Darilaut – Ribuan pelaut dan kapal masih terdampar di jalur perairan Hormuz. Dengan pelayaran yang hampir terhenti di Selat Hormuz, Sekretaris Jenderal Organisasi Maritim Internasional PBB (IMO), Arsenio Dominguez, menyoroti penderitaan para pelaut yang terdampar di laut.
Berbicara di Singapura, Arsenio menegaskan kembali kelelahan ekstrem yang dialami oleh mereka yang berada di atas kapal.
Sekitar 20.000 pelaut dan sekitar 2.000 kapal masih terblokir di Selat Hormuz, yang merupakan salah satu titik rawan maritim terpenting di dunia.
Melansir UN News, sebelum perang meletus pada 28 Februari, sekitar seperempat perdagangan minyak global melalui laut dan volume gas alam serta pupuk yang signifikan melewati jalur perairan tersebut.
Sekjen IMO mencatat bahwa layanan bantuan telah didirikan oleh beberapa negara dan makanan telah disediakan oleh negara lain, sambil juga menyerukan akses internet nirkabel gratis agar keluarga dapat tetap berhubungan.
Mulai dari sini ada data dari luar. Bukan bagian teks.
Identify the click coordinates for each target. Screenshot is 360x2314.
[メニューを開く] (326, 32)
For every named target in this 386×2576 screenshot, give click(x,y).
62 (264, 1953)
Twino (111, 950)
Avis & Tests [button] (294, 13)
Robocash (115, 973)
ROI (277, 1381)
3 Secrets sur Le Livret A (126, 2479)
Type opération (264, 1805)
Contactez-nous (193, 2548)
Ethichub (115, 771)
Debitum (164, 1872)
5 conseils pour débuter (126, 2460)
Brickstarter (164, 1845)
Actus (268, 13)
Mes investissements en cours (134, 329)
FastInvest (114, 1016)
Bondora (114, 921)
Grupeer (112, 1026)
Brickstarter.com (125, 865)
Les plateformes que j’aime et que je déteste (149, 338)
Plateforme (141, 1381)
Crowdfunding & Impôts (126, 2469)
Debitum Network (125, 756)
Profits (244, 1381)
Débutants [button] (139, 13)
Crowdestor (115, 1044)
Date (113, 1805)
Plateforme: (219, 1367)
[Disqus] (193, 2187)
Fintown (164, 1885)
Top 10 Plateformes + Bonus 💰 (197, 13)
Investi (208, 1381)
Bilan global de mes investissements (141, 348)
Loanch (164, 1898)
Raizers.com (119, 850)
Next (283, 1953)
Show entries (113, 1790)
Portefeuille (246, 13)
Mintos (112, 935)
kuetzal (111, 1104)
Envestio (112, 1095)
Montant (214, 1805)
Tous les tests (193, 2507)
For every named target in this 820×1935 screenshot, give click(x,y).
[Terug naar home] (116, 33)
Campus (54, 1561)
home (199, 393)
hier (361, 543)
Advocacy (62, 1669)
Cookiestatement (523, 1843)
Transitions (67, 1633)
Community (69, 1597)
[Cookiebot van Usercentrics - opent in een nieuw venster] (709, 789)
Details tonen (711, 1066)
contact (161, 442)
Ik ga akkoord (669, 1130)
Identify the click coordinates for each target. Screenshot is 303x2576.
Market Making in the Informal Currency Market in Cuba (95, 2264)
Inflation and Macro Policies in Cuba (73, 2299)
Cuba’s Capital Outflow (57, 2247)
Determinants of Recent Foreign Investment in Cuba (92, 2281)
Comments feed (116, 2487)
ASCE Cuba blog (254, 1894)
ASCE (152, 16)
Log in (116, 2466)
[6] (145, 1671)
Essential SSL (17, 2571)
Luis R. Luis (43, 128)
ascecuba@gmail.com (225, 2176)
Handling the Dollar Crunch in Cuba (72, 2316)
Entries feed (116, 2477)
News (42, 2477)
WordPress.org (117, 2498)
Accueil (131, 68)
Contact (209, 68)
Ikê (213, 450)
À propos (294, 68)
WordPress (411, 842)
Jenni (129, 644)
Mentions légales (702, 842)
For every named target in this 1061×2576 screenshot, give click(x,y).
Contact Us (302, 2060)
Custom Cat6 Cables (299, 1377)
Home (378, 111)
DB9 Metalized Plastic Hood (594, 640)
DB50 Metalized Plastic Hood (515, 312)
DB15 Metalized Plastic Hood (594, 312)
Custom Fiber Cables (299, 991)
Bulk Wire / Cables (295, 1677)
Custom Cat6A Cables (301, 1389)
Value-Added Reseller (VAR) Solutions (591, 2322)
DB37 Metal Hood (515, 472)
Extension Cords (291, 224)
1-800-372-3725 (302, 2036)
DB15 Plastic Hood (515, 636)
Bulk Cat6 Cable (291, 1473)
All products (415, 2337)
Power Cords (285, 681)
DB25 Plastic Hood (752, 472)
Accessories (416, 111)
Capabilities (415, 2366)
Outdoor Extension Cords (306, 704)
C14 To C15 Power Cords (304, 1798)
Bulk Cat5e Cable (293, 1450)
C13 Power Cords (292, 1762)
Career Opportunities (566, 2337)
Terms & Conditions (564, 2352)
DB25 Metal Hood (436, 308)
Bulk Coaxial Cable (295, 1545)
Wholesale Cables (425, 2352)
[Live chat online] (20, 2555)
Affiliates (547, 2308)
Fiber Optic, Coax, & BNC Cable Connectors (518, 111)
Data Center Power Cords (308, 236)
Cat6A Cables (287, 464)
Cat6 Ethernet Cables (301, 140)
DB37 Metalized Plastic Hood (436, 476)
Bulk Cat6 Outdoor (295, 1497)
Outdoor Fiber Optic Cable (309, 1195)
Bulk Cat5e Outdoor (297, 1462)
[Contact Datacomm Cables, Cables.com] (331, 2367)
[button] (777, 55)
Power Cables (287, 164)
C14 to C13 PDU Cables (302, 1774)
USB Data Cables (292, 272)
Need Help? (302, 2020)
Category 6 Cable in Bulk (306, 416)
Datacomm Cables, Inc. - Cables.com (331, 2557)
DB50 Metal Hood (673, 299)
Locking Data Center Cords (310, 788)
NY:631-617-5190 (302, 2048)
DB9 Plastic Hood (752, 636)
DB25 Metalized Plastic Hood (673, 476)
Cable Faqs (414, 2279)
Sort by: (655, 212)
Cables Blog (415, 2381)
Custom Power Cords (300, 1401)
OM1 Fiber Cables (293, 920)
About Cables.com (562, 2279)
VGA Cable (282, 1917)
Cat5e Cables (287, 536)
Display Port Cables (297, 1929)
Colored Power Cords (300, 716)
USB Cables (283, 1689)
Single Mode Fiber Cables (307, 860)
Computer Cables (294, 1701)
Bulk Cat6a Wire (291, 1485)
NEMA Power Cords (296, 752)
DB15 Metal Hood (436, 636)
Pertumbuhan Asia-Pasifik Melambat
UN News melaporkan pertumbuhan di Asia-Pasifik melambat, sementara inflasi naik di tengah ketegangan Global.
Laporan PBB menyebutkan prospek ekonomi di seluruh Asia dan Pasifik melemah karena meningkatnya ketegangan global mendorong kenaikan harga dan mengganggu perdagangan.